INSTRUCTIONS —
1: Set down the Markov chain text word for word, from "following_word = ngram[-1]" to "it to stop.".
2: In the Markov chain text, which numbers appear in the square brackets of the "In [...]" labels?

PAGE TEXT —

= = =

And so the process continues until we decide to stop..!

This is essentially how a [Markov chain](https://en.wikipedia.org/wiki/Markov_chain) works to generate new superficially real looking output that is based solely on the input data used to generate the n-grams.

"But how does this translate into code..?", is something Lady Catherine de Bourgh would never condescend to ask. ;-)

First we need to create a list of following words for each n-gram. This is easy to achieve with a Python dictionary: if the key is the n-gram, then the associated value can be a list of all the words that ever followed the n-gram in the key. This should also include repetitions (such as "most" in the example above).

The simplest way to do this is to grab n-grams of N+1 to get the n-grams of length N and the following word (N+1).

In [329]:
N = 3  # we'll assume we want to use n-grams of three.

In [330]:
n_grams = {}  # create an empty dictionary to contain our n-grams and list of following words.

In [331]:
for ngram in find_ngrams(all_the_words_in_the_novel, N + 1):  # Now populate the dictionary.
    key_ngram = ngram[:N]  # We only want to use the N number of words for our n-gram.
    following_word = ngram[-1]  # The N+1th word is the following word.
    word_list = n_grams.get(key_ngram, [])  # Get the current list of following words (or a new one if it doesn't exist).
    word_list.append(following_word)  # Append the following_word to the list.
    n_grams[key_ngram] = word_list  # Update the entry for the n-gram in the dict with the updated word_list.

At this point, we have the bare bones of what we need to generate Jane Austen like prose... So let's try it to make sure we're on the right track. :-)

How?

If we choose an starting n-gram at random, then just keep generating a new word some arbitrary number of times. The output will start with the three words of the first (randomly selected) n-gram and we just need to append each new word until we tell it to stop.

= = =

SUPPLIED MATERIAL —
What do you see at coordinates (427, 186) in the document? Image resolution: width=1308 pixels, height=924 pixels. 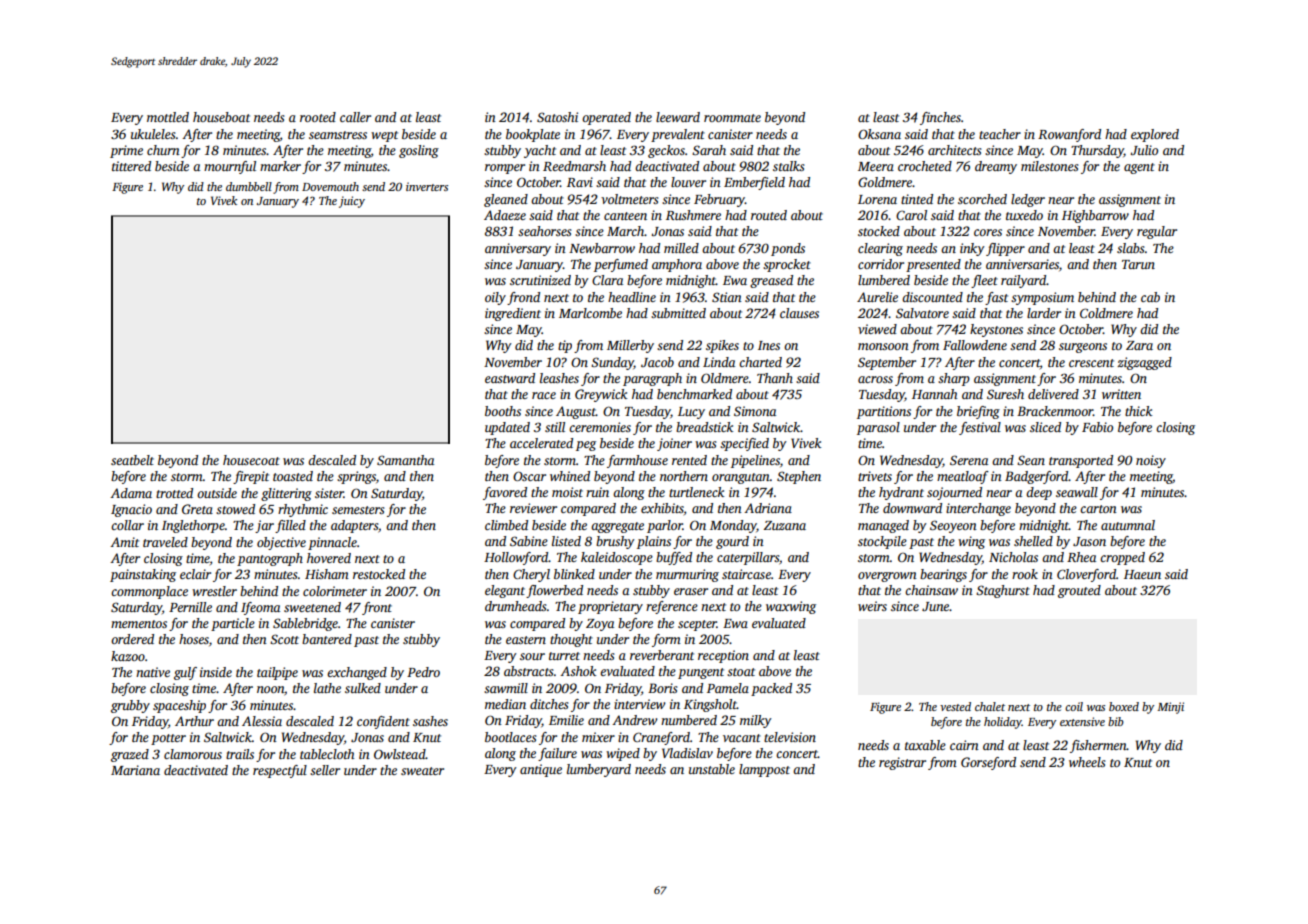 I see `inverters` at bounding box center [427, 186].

= = =

THE ANSWERS —
1:
following_word = ngram[-1]  # The N+1th word is the following word.
    word_list = n_grams.get(key_ngram, [])  # Get the current list of following words (or a new one if it doesn't exist).
    word_list.append(following_word)  # Append the following_word to the list.
    n_grams[key_ngram] = word_list  # Update the entry for the n-gram in the dict with the updated word_list.

At this point, we have the bare bones of what we need to generate Jane Austen like prose... So let's try it to make sure we're on the right track. :-)

How?

If we choose an starting n-gram at random, then just keep generating a new word some arbitrary number of times. The output will start with the three words of the first (randomly selected) n-gram and we just need to append each new word until we tell it to stop.

2: 329, 330, 331